A new report from ANDHealth has found Australia’s emerging digital health industry has the potential to take advantage of growing global demand but that the COVID-19 pandemic has 'disrupted' the opportunity.
ANDHealth is focussed on developing and providing programs to address the commercialisation challenges faced by digital health companies.
It was created in 2017 by a consortium of partners led by the Murdoch Children’s Research Institute. Its members also comprise Novartis, RMIT University, Planet Innovation, Curve Tomorrow, Allens, Potential(x), HealthXL, AusBiotech and HPM Executive.
The new report - Digital Health: The sleeping giant of Australia’s health technology industry - is based on responses from 317 companies. This makes it the largest ever analysis of Australia’s digital health industry.
It says the value of the global digital health market will rise five-fold over the years to 2025 - from US$86.4 billion in 2018 to US$505.4 billion - and that Australia is positioned to take advantage of that growth.
It says the current COVID-19 pandemic has provided a "catalyst for the industry" but that it has also exacerbated a number of existing commercialisation challenges – access to customers (71 per cent), the ability to raise capital (62 per cent) and secure government funding (44 per cent).
“Australia’s decades-long policy of supporting innovation, our significant investment into digital health capabilities and infrastructure, and now our highly successful management of the COVID-19 pandemic has given us an unprecedented opportunity to build a world-leading digital health industry," said Bronwyn Le Grice, CEO and founder of ANDHealth.
“ANDHealth’s data shows that our local sector has a pipeline of world-class innovation and technology. However, digital health companies face some unique challenges as they move along the path towards commercialisation, not least of which is that as a sector it struggles for recognition and appropriately focused funding structures here at home.
"To fully realise the potential of this nascent sector, we need to provide support. This sleeping giant, if awakened, will achieve the triple aim of economic growth through high-value STEM-based job creation, increased advanced manufacturing and clinical trials activity, and sovereign health system capability and resilience.”
ANDHealth says 'digital health' can be misunderstood as 'health IT'. It uses the broader definition used by US FDA that includes mobile health, wearable devices, telehealth and telemedicine, as well as personalised medicine.
The ANDHealth report is based on an analysis of 317 Australian companies, with 37 per cent developing technologies aimed for home use such as remote patient monitoring, 25 per cent focused on diabetes and other chronic diseases, 17 per cent on mental health, 13 per cent on clinical decision support and 10 per cent on diagnosis and screening.
“While only nine percent are focused on telehealth and telemedicine, ANDHealth believes this reflects the limited reimbursement for these types of businesses prior to the COVID-19 pandemic," said Ms Le Grice.
"Assuming ongoing reimbursement frameworks for telehealth, we would expect to see significant growth in the numbers and maturity of companies across this segment.
"Beyond telehealth, the regulation of software as a medical device provides an opportunity for reimbursement for remote patient management platforms, which can further support patients to access high value care in their home.

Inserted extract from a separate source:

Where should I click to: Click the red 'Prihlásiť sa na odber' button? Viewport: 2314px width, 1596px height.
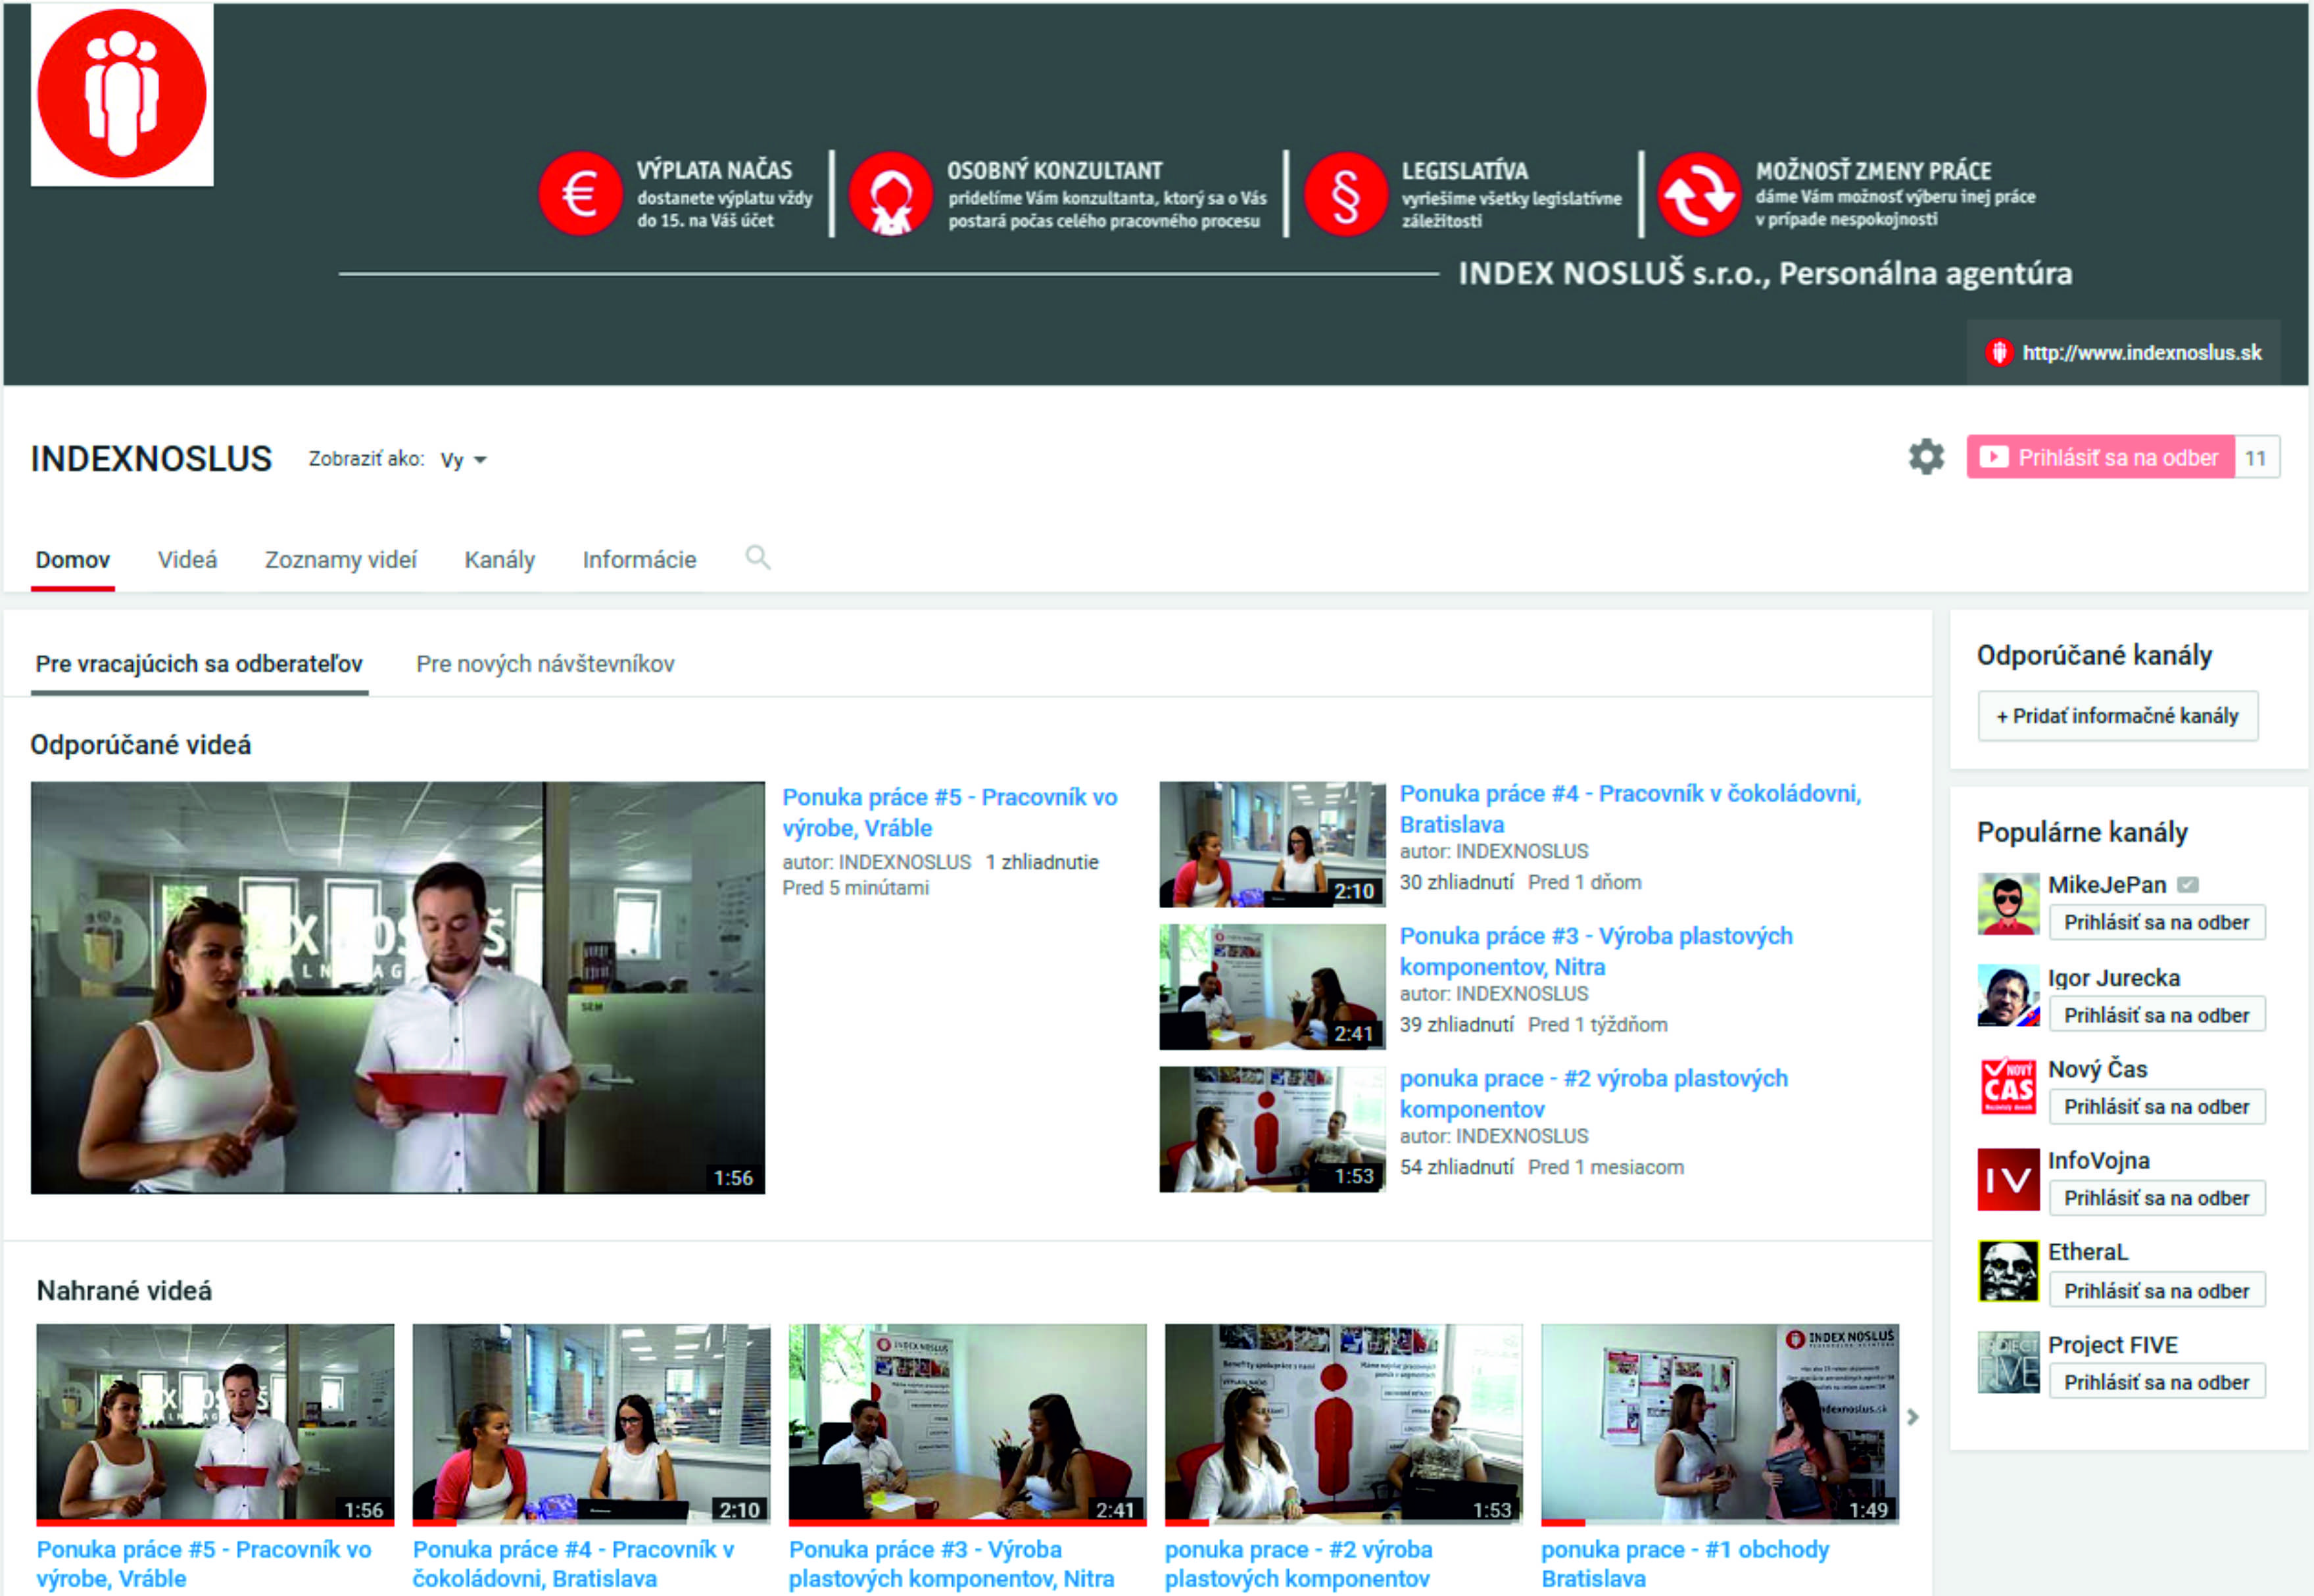[x=2099, y=458]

This will create market pull for a significant number of local companies.”
ANDHealth says the vast majority of companies are looking at processes and behaviours at the clinical and patient level.
"A third (33%) are deploying technologies in self-management of disease, patient behaviour change and medication management. Another quarter (26%) are seeking to address challenges in workflow (both clinical and non-clinical)," it says.
The report says the COVID-19 pandemic has disrupted what was a 'maturing industry'.
"Most companies were in the early development stage and completing detailed feasibility studies as they moved towards proof-of-concept. A healthy number had progressed to evidence-building in the lead-up to market launch," it says, adding a large portion had identified the lack of access to some key skills and expertise needed for commercialisation.
ANDHealth says it surveyed its database of companies again in May 2020, in the midst of the pandemic, to understand the impact.
"Like most, the pandemic has forced digital health companies into making some big shifts," it says
"On the positive side, 30% had pivoted to new business opportunities, a quarter (24%) had hired staff, and 21% had accelerated their expansion plans. However, there has also been significant downside with a quarter (24%) forced to pause clinical trials and a further 15% pausing commercial trials. A quarter (24%) also stated they had laid off staff," says the organisation.
"One of the ironies for the digital health sector is that, although the pandemic has caused disruption and in some cases damage to companies, it has also provided unprecedented opportunity.
"When asked what the potential positive impacts of COVID-19 would be on the digital health sector, respondents named increased acceptance by the medical community (74%), increased acceptance by patients (50%), more reimbursement for digital health technologies (24%) and a larger market for digital health technologies (24%). The areas identified for most potential growth post-COVID were telehealth (85%), remote monitoring (68%), data analytics (35%) and digital mental health (29%)."